### Página ###

Quando o cobertor é curto, quem está tiritando sob os
lençóis tem uma entre três escolhas. Pode esticar até onde não mais puder o
cobertor e estará sujeito a rompimento do tecido; pode deixar de fora os pés ou
outra parte do corpo; ou pode adotar a postura imortalizada pelo cantor Adoniran Barbosa,
ou seja, pode acreditar e fazer crer que “Deus dá o frio conforme o
cobertor”.
Não foi por entendimento unilateral que, há apenas três
semanas, o ministro da Economia, Paulo Guedes,
vinha defendendo a criação do Renda Brasil, destinado a estender o cobertor da
renda mínima para os mais pobres, com recursos provenientes da redução de
despesas em outras áreas sociais – no caso, com o fim do abono salarial, do
Programa Farmácia Popular e do seguro-defeso (que dá cobertura aos pescadores
na temporada de reprodução dos peixes). Mas, ainda assim, Bolsonaro mandou
suspender o Renda Brasil, sob a argumentação de que “não tiraria dos pobres
para dar aos paupérrimos”.
Também não foi por iniciativa unilateral que o ministro
Guedes passou a defender o lançamento do mesmo Programa Renda Família com o fim
da correção automática do salário mínimo e das aposentadorias. A desindexação
era conversa antiga dentro do próprio governo, como era também o projeto de
desoneração dos encargos sociais.
Foi o próprio Bolsonaro que autorizou estudos e vazamentos
tanto sobre o congelamento do salário mínimo e das aposentadorias quanto sobre
a volta da CPMF,
ainda que com outra roupagem e com outro nome.
Enfim, a ideia do big bang, que atenderia às
prioridades eleitorais do governo, a ser deflagrado com essas propostas ou
equivalentes, foi
agora enterrada pelo presidente Bolsonaro, com uma nova ameaça: a
de levantar o cartão vermelho para alguém da equipe econômica, que Guedes diz
não ser ele próprio.
A questão de fundo é a de que Bolsonaro quer, mas não quer
e, por querer e não querer, não sabe o que fazer com o cobertor orçamentário
curto demais.

### Dados registrados ###

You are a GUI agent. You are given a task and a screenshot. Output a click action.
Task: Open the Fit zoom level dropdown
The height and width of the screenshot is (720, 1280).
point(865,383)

###

■ **Tarefas a realizar**
A. Modifique um trecho da coluna sobre o cobertor orçamentário: comece nas palavras "Também não foi" e pare após "com outro nome.", substituindo "vazamentos" por "divulgações".
B. Reescreva de forma mais concisa o parágrafo da coluna sobre o cobertor orçamentário que começa com "Não foi por entendimento unilateral", mantendo seus fatos principais.

■ **Respostas às tarefas**
A.
Também não foi por iniciativa unilateral que o ministro
Guedes passou a defender o lançamento do mesmo Programa Renda Família com o fim
da correção automática do salário mínimo e das aposentadorias. A desindexação
era conversa antiga dentro do próprio governo, como era também o projeto de
desoneração dos encargos sociais.
Foi o próprio Bolsonaro que autorizou estudos e divulgações
tanto sobre o congelamento do salário mínimo e das aposentadorias quanto sobre
a volta da CPMF,
ainda que com outra roupagem e com outro nome.

B. Há apenas três semanas, o ministro da Economia, Paulo Guedes, defendia, não por entendimento unilateral, a criação do Renda Brasil. O programa ampliaria a renda mínima dos mais pobres com recursos cortados de outras áreas sociais, com o fim do abono salarial, do Programa Farmácia Popular e do seguro-defeso. Ainda assim, Bolsonaro suspendeu o programa, alegando que “não tiraria dos pobres para dar aos paupérrimos”.